Given:
ABCD is a rhombus. P, Q, R, and S are the mid-points of sides AB, BC, CD, and DA.

To Prove: PQRS is a rectangle.

Construction: Join the diagonals of the rhombus, AC and BD.

Part 1: Prove that PQRS is a parallelogram

In &&\triangle ADC&&, S is the mid-point of AD and R is the mid-point of CD.
By the Mid-point Theorem, we have:
&&SR \parallel AC&& and &&SR = \frac{1}{2} AC&&   … (1)

In &&\triangle ABC&&, P is the mid-point of AB and Q is the mid-point of BC.
By the Mid-point Theorem, we have:
&&PQ \parallel AC&& and &&PQ = \frac{1}{2} AC&&   … (2)

From equations (1) and (2), we can conclude that:
&&PQ \parallel SR&& and &&PQ = SR&&.

Since one pair of opposite sides of quadrilateral PQRS is equal and parallel, PQRS is a parallelogram.

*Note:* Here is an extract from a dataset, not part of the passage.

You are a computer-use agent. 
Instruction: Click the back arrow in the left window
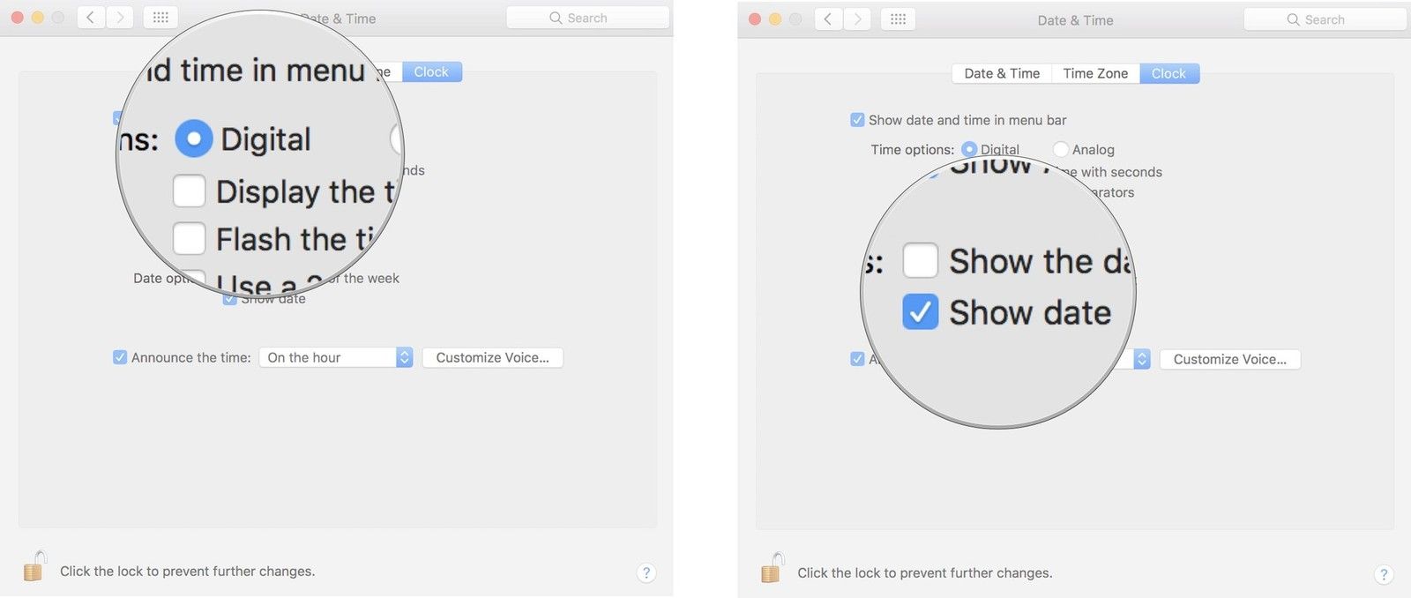90,18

Part 2: Prove that one angle of the parallelogram is &&90^\circ&&

Now, let’s consider &&\triangle DAB&&. S is the mid-point of DA and P is the mid-point of AB.
By the Mid-point Theorem:
&&SP \parallel DB&&   … (3)

We know a key property of a rhombus: its diagonals are perpendicular to each other.
Therefore, &&AC \perp BD&&.

Let’s consider the intersection of SR and SP. Since &&SR \parallel AC&& (from eq. 1) and &&SP \parallel DB&& (from eq. 3), the angle between SR and SP must be the same as the angle between AC and BD.

Since &&AC \perp BD&&, it means &&SR \perp SP&&.
Therefore, &&\angle RSP = 90^\circ&&.

Conclusion:

We have proved that PQRS is a parallelogram (Part 1) and that one of its interior angles is &&90^\circ&& (Part 2).

A parallelogram with one right angle is a rectangle.

Hence, the quadrilateral PQRS is a rectangle.